After a year in Indiana, the pair happily returned to their home in St. Louis. “This is where I feel most comfortable. I have enjoyed living in other places, but this is where we decided we wanted to be,” she explained.

“When we finally moved back, I was wrestling with what I wanted to do.” She works as a volunteer at her church and also gets her “retail fix” by volunteering in the gift shop at the Butterfly House. “I saw the on-line job opening for a psychology instructor at Wildwood, got my application together, and drove it myself to STLCC’s Cosand Center offices. I wanted to make sure I made the deadline.” She began teaching in 2009 and describes her job “as a dream come true.” “Teaching undergraduates in a great atmosphere, it’s what I love!”

When she speaks about teaching at St. Louis Community College, she becomes animated. “Can you imagine class sizes that are no larger than 35 students? It’s such a value! And I think we truly have the most caring group of faculty here. Our college is an economically and educationally wise choice for students.”

“I have worked to get myself up to speed on the factors that are part of my students’ lives. Most of my students have jobs. They need both the money and the credentials of work experience. Most of them also have family obligations. Students who go away to college can let go of some of those daily obligations, but our students often don’t have this option. I try to understand when a conscientious student says he has to leave class early to pick up his younger brother or drive a family member to a doctor’s appointment.”

Dr. Morgan is also clearly passionate about the science of psychology. ”Why do we think, feel, and act the way we do? Regardless of their majors, students can benefit from the concepts and findings that psychology offers in answer to this important question. I like nothing better than to ‘see’ a psychological concept or principle ‘click’ with a student. Then, I know I’m getting through.”

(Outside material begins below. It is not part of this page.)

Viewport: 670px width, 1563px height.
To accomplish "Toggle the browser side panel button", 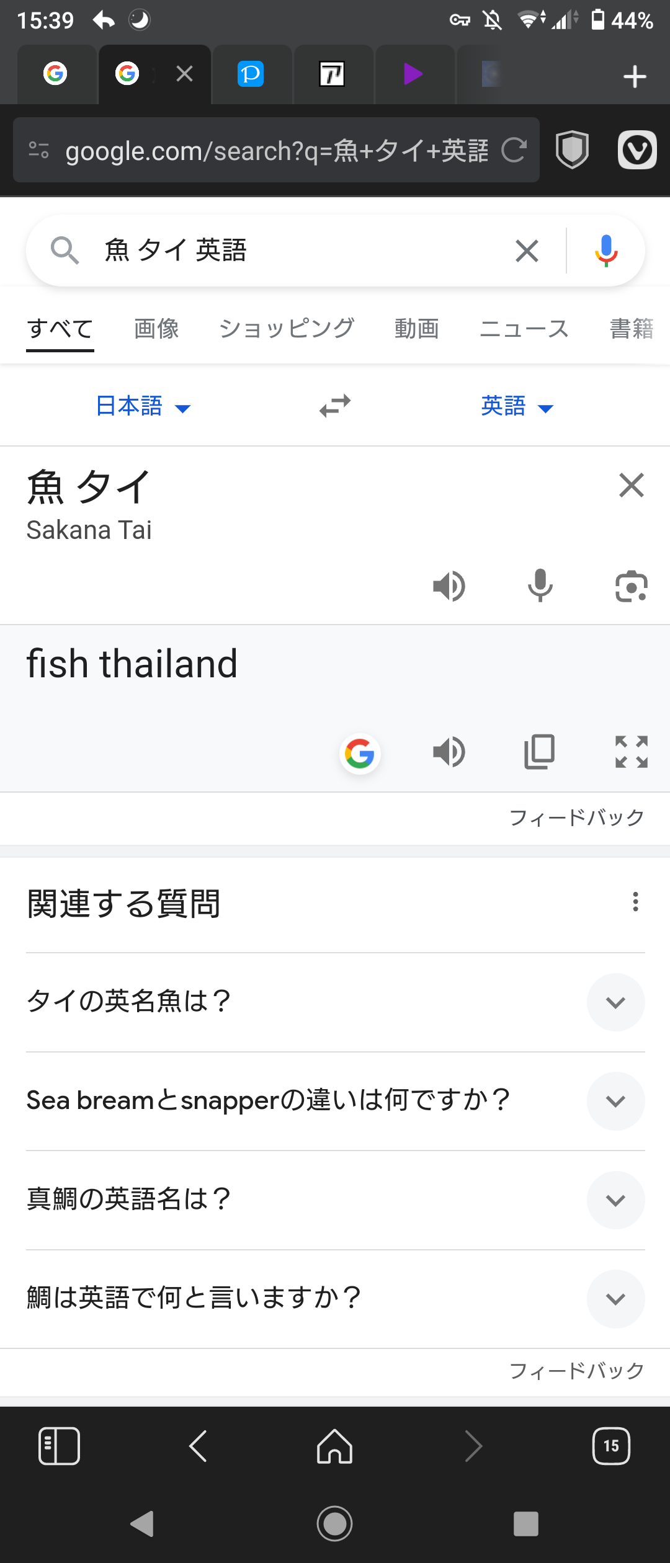I will click(x=59, y=1446).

For her General Psychology course, Dr. Morgan created a theme and schematic – nicknamed “The Wheel” – to introduce and develop seven major perspectives within contemporary psychology. “My students need to walk away from the introductory course with an understanding of the structure of the discipline and how eminent psychologists and key psychological concepts relate to that structure. ‘The Wheel’ helps them learn these perspectives cumulatively over the entire semester. There are no surprises that an expanding ‘Wheel’ is part of every test! And, I believe that working with it throughout the semester gives students more confidence about the final exam.”

Morgan also believes that building a positive classroom environment is equally important to the success of the course. “I learn every student’s name, and I call on students by name. To me, this is part of creating a learning community. However, I don’t want students to be apprehensive about class, so I tell them it’s okay to say, ‘I don’t know,’ but it’s not okay to say nothing.”  She’s also available to help outside of class. She holds regular office hours for tutoring and is proactive in assisting her students. “I can do that with the smaller class sizes at Wildwood,” she said.

“I never consciously picked teaching. Life led me here,” she says with pleasure. “But I’ve always received personal satisfaction from helping people of all ages learn. I am a lifelong learner, and I have a passion for helping others learn. I’m very fortunate that I get to do that here!”